UMR-EC: A Unified and Multi-Rail Erasure Coding Library for High-Performance Distributed Storage Systems

Distributed storage systems typically need data to be stored redundantly to guarantee data durability and reliability. While the conventional approach towards this objective is to store multiple replicas, today's unprecedented data growth rates encourage modern distributed storage systems to employ Erasure Coding (EC) techniques, which can achieve better storage efficiency. Various hardware-based EC schemes have been proposed in the community to leverage the advanced compute capabilities on modern data center and cloud environments.
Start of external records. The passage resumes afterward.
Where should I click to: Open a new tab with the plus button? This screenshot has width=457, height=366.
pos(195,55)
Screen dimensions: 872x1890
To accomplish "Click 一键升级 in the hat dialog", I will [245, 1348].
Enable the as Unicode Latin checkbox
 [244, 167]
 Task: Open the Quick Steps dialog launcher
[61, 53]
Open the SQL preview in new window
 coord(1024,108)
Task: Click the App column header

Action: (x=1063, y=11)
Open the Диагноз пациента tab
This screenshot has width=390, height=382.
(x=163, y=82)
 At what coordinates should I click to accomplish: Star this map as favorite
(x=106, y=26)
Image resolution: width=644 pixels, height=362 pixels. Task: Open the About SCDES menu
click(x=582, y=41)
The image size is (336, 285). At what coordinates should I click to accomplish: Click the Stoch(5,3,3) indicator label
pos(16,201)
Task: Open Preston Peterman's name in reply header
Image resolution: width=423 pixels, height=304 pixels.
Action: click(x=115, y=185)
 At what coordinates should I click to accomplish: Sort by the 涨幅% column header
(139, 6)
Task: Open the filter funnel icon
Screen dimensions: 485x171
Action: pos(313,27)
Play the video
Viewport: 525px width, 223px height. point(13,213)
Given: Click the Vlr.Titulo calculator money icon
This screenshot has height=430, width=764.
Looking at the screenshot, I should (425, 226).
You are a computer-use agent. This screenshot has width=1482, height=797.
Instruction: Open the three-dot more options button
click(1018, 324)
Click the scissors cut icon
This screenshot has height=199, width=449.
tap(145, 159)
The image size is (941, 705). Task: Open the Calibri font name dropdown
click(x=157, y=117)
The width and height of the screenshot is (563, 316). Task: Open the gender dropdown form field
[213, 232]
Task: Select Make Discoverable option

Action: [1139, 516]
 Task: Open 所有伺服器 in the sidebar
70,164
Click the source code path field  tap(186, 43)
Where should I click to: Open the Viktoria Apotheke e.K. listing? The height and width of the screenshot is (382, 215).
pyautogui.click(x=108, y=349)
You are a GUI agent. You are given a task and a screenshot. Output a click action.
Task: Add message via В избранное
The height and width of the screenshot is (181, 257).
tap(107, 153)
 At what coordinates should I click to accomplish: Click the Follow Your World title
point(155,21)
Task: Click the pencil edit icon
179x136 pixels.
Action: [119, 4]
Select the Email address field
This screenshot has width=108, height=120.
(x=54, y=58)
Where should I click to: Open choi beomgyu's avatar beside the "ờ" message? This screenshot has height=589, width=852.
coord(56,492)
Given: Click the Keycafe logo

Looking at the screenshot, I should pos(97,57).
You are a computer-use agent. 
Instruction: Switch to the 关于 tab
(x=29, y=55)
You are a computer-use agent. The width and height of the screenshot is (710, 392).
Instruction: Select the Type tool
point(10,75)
Currently, there is no unified and easy way for distributed storage systems to fully exploit multiple devices such as CPUs, GPUs, and network devices (i.e., multi-rail support) to perform EC operations in parallel; thus, leading to the under-utilization of the available compute power. In this paper, we first introduce an analytical model to analyze the design scope of efficient EC schemes in distributed storage systems. Guided by the performance model, we propose UMR-EC, a Unified and Multi-Rail Erasure Coding library that can fully exploit heterogeneous EC coders. Our proposed interface is complemented by asynchronous semantics with optimized metadata-free scheme and EC rate-aware task scheduling that can enable a highly-efficient I/O pipeline. To show the benefits and effectiveness of UMR-EC, we re-design HDFS 3.x write/read pipelines based on the guidelines observed in the proposed performance model. Our performance evaluations show that our proposed designs can outperform the write performance of replication schemes and the default HDFS EC coder by 3.7x - 6.1x and 2.4x - 3.3x, respectively, and can improve the performance of read with failure recoveries up to 5.1x compared with the default HDFS EC coder. Compared with the fastest available CPU coder (i.e., ISA-L), our proposed designs have an improvement of up to 66.0% and 19.4% for write and read with failure recoveries, respectively.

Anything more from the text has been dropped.